BEIJING — A record share of U.S. companies in China are accelerating their plans to relocate production or procurement, according to a business survey released Thursday.

According to the American Chamber of Commerce in China’s annual surveys, about 30% of respondents are considering or have started such diversification in 2024, surpassing the previous high of 24% in 2022.

It also surpassed the 23% share recorded in 2017 when he was US president Donald Trump began his first term and began raising tariffs on Chinese goods.

In addition to the tension between the US and China, “one of the main effects we’ve seen in the last five years has been Covid and how China has closed itself off from the world because of Covid,” Michael Hart, president of Beijing-based AmCham China . , told reporters on Thursday.

“It’s been one of the biggest drivers of people realizing they need to diversify their supply chains,” he said. “I don’t see that trend slowing down.”

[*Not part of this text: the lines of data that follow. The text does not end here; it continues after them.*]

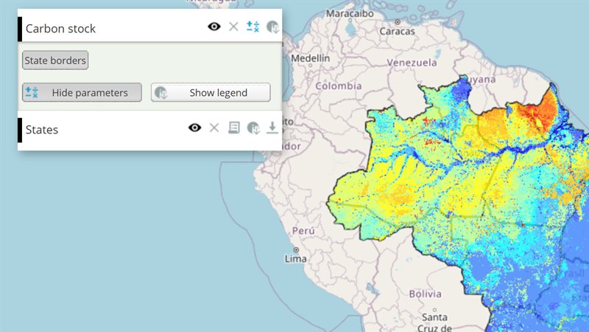Select the Carbon stock layer title
The width and height of the screenshot is (589, 332).
click(60, 29)
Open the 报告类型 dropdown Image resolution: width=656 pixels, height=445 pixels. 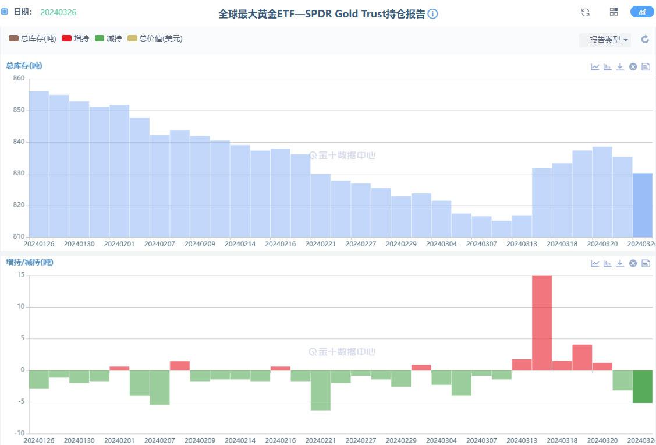(605, 40)
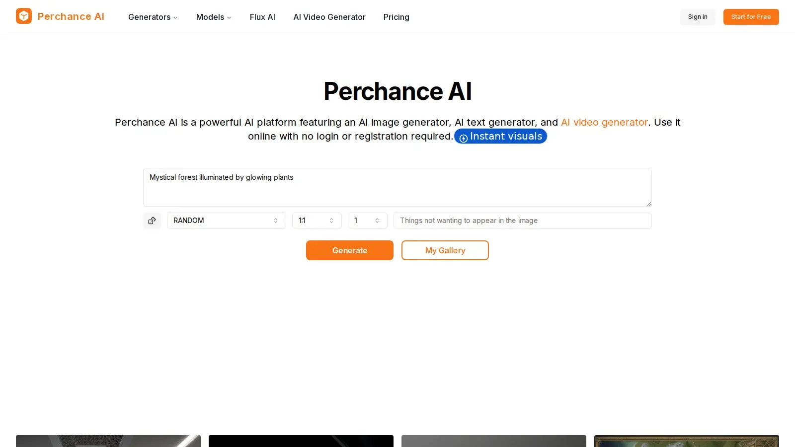Click the Generate button

pos(349,250)
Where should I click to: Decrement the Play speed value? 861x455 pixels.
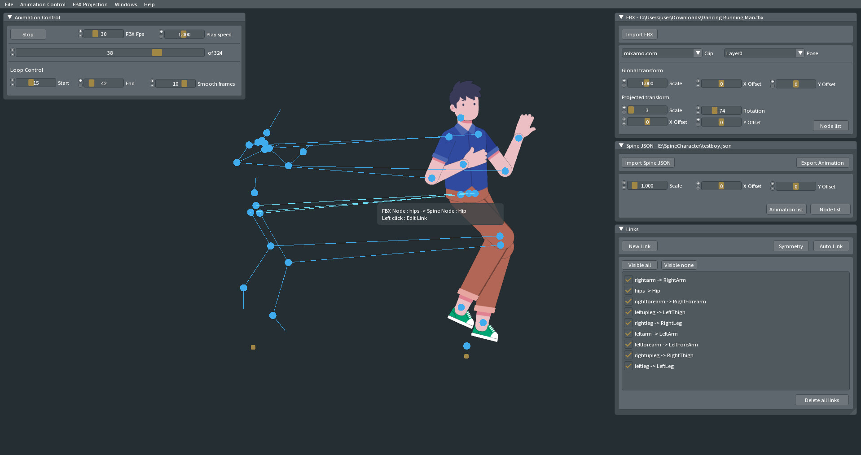tap(161, 36)
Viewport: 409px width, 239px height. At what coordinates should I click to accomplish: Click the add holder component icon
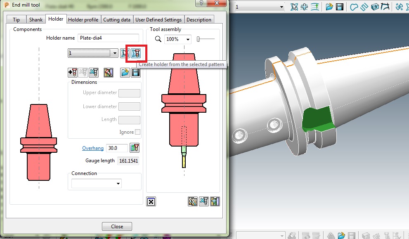click(x=73, y=72)
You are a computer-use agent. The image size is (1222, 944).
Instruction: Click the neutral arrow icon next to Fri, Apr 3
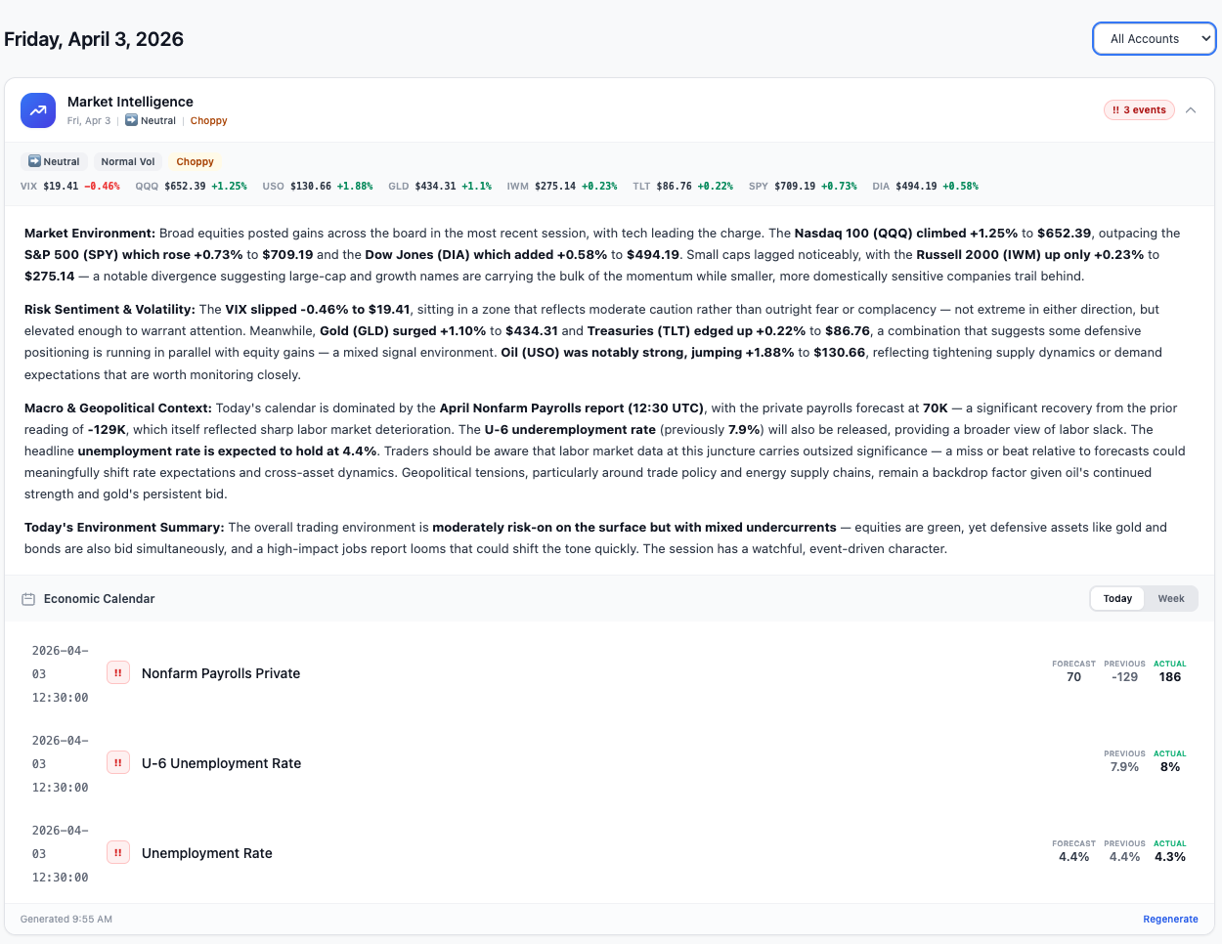point(130,120)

China has restricted international travel and closed parts of the country during the Covid-19 pandemic in an attempt to limit the spread of the disease.

The yuan is generally

While India and Southeast Asian countries remained the most popular location to relocate manufacturing, the survey found that 18% of respondents were considering moving to the US in 2024, up from 16% last year.

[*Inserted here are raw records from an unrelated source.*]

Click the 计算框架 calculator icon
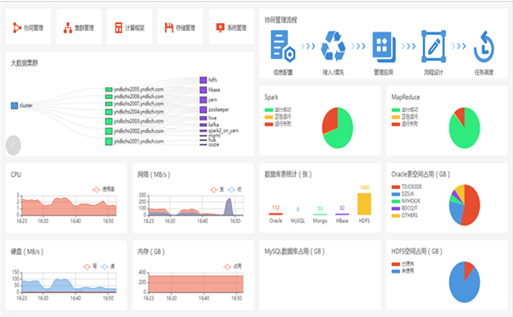Image resolution: width=513 pixels, height=317 pixels. pyautogui.click(x=119, y=28)
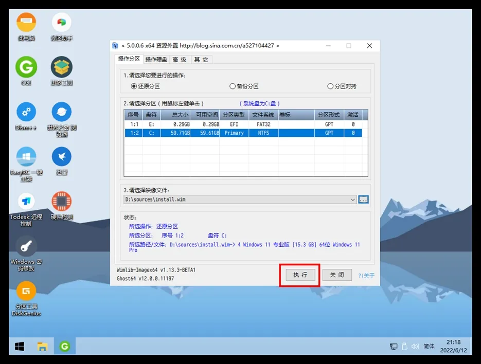Open the 此电脑 desktop icon

coord(26,23)
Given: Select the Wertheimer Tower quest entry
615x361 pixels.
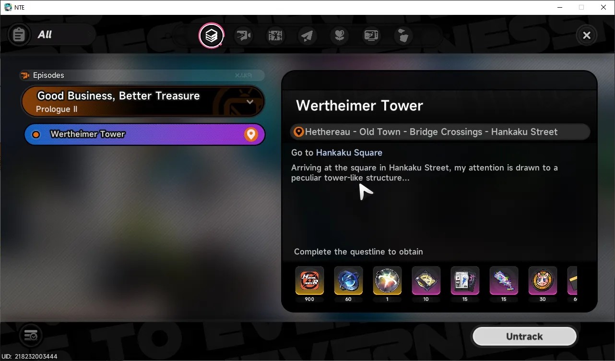Looking at the screenshot, I should 144,134.
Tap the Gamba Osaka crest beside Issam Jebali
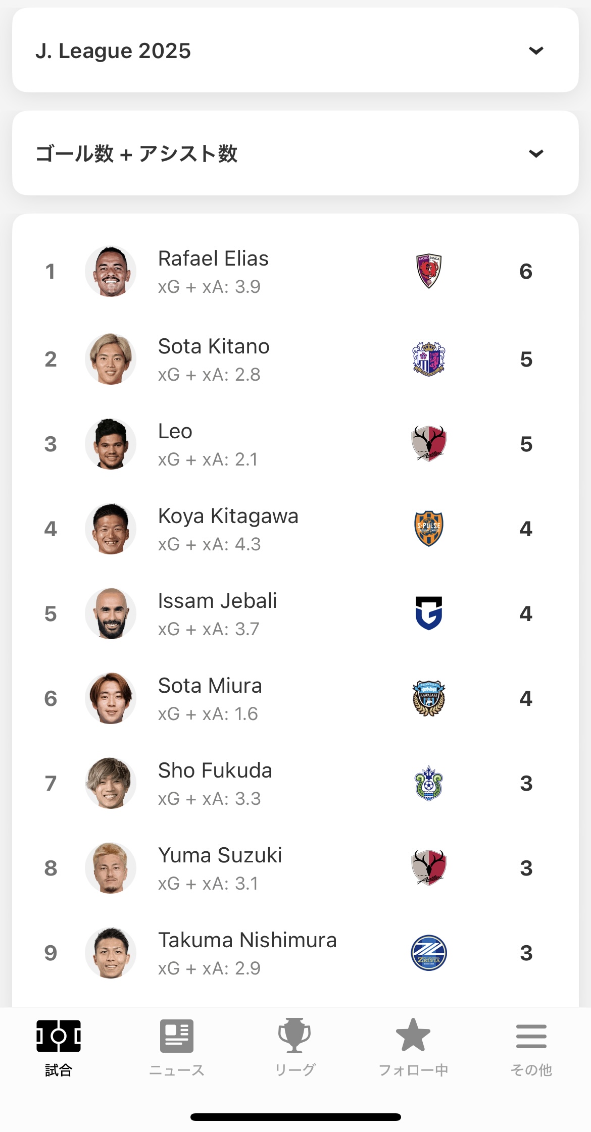The width and height of the screenshot is (591, 1132). click(429, 613)
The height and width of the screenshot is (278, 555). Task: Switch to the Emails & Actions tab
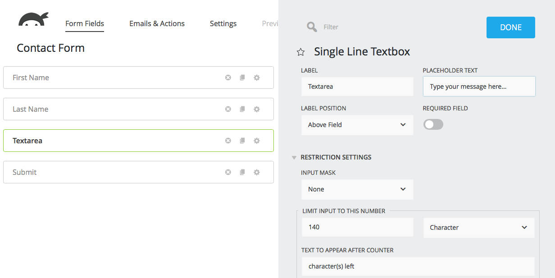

Most American companies had no plans to diversify. The survey found that just over two-thirds, or 67%, of respondents said they would not consider moving production, down 10 percentage points from 2023.

AmCham China’s latest survey covered 368 members from October 21 to November 15. Trump was re-elected president of the United States on November 5.

Trump confirmed this week plans to raise tariffs on Chinese goods by 10%and said that duties can enter as soon as February 1. This follows the increasingly tough US stance on China. The Biden administration has emphasized that the United States is competing with China and has imposed severe restrictions on the ability of Chinese companies to access high-end American technology.

More than 60% of respondents said that tensions between the US and China were the biggest challenge for doing business in China in the coming year. According to the survey, competition from local state-owned and private Chinese companies was the second most important problem for American companies operating in China.

A slowdown in economic growth

In addition to geopolitical pressures, growth in the world’s second-largest economy has slowed as consumer spending has cooled since the pandemic. Chinese authorities at the end of September began to increase efforts to stimulate growth and stop the fall of real estate.

For the third consecutive year, more than half of AmCham China respondents said they were not making a profit in the country, adding that the region has become less competitive in terms of margins compared to other global markets.

The share of companies no longer listing China as a preferred destination for investment rose to 21%, doubling from pre-pandemic levels, the survey said.

Looking ahead, however, technology, industrial and consumer goods companies said they see domestic consumption growth as a top business opportunity in 2025, the survey found. The service companies said their best opportunity is Chinese companies looking to expand overseas.

Hart noted that many members remain optimistic about Chinese consumers as a “significant, important market.”